6.Avni has 8 favorite paintings but only 2 wall hooks where she can hang them.
In how many different ways can she hang the paintings?
32
56
16
64
Problem Breakdown
Avni selects 2 paintings from 8 distinct favorites and arranges them on 2 distinct hooks. First, choose 2 paintings using combinations: C(8,2) = (8 × 7)/(2 × 1) = 28 ways. Then arrange these 2 on the hooks: 2! = 2 ways. Total: 28 × 2 = 56 or directly P(8,2) = 8 × 7 = 56.
Option Analysis
- 32: Likely C(8,2) × (2!/2) = 28, ignores hook order (arrangement matters).
- 56: Correct, C(8,2) × 2! = 28 × 2 or 8 × 7, accounts for selection and permutation. [CORRECT ANSWER]
- 16: Possibly C(8,2)/1.75 or 2^4, no combinatorial basis here.

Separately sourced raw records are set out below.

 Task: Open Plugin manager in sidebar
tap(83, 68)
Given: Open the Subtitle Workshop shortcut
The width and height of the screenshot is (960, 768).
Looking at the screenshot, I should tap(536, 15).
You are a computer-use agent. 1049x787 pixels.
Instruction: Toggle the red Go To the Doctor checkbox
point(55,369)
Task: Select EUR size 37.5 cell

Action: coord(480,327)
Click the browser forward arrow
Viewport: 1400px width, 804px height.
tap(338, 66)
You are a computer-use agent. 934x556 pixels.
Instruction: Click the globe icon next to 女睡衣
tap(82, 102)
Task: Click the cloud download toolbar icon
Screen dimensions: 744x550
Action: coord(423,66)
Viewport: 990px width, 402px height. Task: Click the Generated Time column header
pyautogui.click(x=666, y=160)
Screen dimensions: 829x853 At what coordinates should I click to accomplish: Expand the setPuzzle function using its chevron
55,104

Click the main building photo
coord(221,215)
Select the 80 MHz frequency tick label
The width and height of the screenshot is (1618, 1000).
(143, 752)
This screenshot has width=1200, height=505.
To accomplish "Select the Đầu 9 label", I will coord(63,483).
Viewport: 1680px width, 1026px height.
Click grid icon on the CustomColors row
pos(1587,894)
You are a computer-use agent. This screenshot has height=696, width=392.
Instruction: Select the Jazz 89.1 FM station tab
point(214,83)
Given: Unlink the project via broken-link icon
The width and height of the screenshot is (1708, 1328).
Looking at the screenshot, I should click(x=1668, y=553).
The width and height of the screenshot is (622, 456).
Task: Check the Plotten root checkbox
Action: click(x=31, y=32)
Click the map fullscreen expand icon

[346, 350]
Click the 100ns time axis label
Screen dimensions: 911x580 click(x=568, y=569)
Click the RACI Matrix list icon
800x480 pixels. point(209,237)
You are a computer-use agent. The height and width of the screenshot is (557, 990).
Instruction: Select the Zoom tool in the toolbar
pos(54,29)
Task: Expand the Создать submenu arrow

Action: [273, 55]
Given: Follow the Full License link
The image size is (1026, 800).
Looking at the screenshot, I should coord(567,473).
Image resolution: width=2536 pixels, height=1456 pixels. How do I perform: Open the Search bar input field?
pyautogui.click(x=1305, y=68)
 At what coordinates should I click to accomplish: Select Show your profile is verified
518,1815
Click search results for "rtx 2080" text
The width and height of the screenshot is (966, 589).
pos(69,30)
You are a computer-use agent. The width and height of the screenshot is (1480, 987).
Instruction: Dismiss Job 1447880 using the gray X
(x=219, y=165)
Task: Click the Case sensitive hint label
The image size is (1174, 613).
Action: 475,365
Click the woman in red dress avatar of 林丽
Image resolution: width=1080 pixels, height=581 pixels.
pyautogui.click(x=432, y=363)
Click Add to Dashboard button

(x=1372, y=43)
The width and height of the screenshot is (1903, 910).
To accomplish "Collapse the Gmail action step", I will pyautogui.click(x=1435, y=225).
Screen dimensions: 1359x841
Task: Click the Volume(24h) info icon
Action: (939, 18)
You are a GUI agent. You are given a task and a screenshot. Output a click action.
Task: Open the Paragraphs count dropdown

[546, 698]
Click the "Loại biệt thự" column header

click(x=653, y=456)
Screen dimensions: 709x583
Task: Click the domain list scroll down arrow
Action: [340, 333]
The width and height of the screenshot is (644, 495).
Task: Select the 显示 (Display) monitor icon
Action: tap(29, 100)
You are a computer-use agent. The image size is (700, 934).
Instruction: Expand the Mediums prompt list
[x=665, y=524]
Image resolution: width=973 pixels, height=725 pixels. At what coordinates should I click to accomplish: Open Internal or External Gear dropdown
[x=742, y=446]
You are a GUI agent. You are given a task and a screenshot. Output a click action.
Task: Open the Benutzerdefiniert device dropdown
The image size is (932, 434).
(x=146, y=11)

- 64: 8 × 8 = 64 or 2^6, assumes replacement or ignores distinct selection.
Quick Comparison Table
| Option | Calculation | Why Incorrect/Correct |
|---|---|---|
| 32 | C(8,2) | Selection only, misses arrangements |
| 56 | P(8,2) | Full solution: choose + arrange |
| 16 | Unclear | Too low, doesn’t fit formulas |
| 64 | 8² | Wrong: assumes repetition |
CSIR NET Relevance
This tests permutations P(n,r) = n!/(n-r)! for ordered selections, common in aptitude sections. Practice distinguishes from combinations C(n,r) = n!/[r!(n-r)!] where order irrelevant.